● **TRY IT**: Starting with the line that contains "すべて見る (69, 1172)" and stopping after the line that contains "洗剤を誤飲した際の正しい対処法は？無理やり吐こうとするのはNG (95, 1838)", return each line below exactly as written, with no others.

Saved entries:
________________
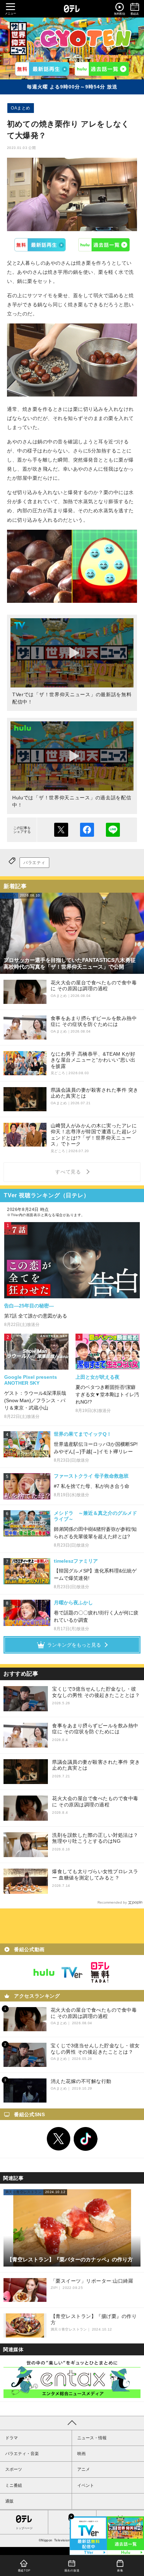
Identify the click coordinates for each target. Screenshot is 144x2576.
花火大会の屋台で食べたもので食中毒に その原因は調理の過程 (95, 1801)
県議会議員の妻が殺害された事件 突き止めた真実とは (96, 1765)
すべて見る (69, 1172)
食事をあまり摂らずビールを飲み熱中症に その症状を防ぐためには (95, 1729)
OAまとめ (20, 108)
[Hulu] (102, 69)
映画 (81, 2453)
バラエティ (34, 862)
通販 (9, 2501)
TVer (40, 244)
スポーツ (13, 2469)
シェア (87, 830)
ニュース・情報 (92, 2437)
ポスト (61, 830)
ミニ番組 (13, 2485)
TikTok (86, 2139)
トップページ (24, 2528)
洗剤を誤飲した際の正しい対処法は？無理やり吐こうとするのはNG (95, 1838)
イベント (85, 2485)
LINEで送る (113, 830)
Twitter (59, 2139)
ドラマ (11, 2437)
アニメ (83, 2469)
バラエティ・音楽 (22, 2453)
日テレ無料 (99, 1972)
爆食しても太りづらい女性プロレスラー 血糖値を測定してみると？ (95, 1875)
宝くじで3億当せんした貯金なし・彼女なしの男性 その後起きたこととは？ (96, 1692)
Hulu (104, 244)
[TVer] (42, 69)
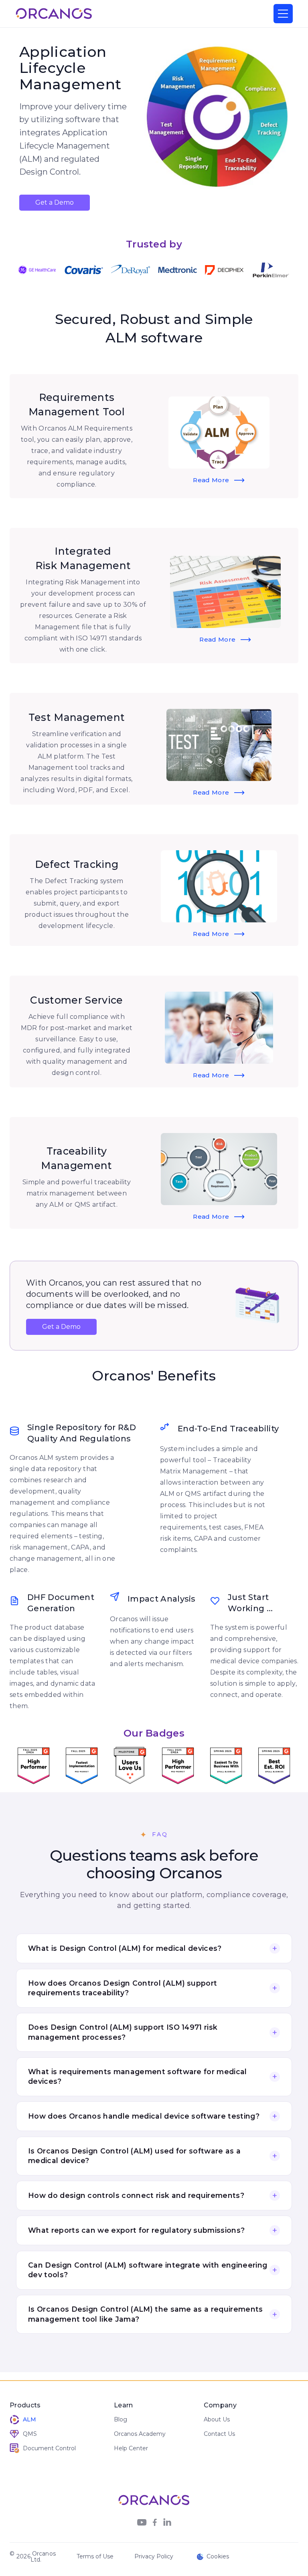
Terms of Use (95, 2556)
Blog (120, 2419)
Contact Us (219, 2433)
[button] (283, 13)
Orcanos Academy (140, 2433)
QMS (30, 2433)
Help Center (131, 2448)
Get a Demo (54, 202)
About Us (217, 2419)
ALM (29, 2419)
________________
● **RESPONSE FOR THIS EXERCISE**:
すべて見る (69, 1172)
食事をあまり摂らずビールを飲み熱中症に その症状を防ぐためには (95, 1729)
OAまとめ (20, 108)
[Hulu] (102, 69)
映画 (81, 2453)
バラエティ (34, 862)
通販 (9, 2501)
TVer (40, 244)
スポーツ (13, 2469)
シェア (87, 830)
ニュース・情報 (92, 2437)
ポスト (61, 830)
ミニ番組 (13, 2485)
TikTok (86, 2139)
トップページ (24, 2528)
洗剤を誤飲した際の正しい対処法は？無理やり吐こうとするのはNG (95, 1838)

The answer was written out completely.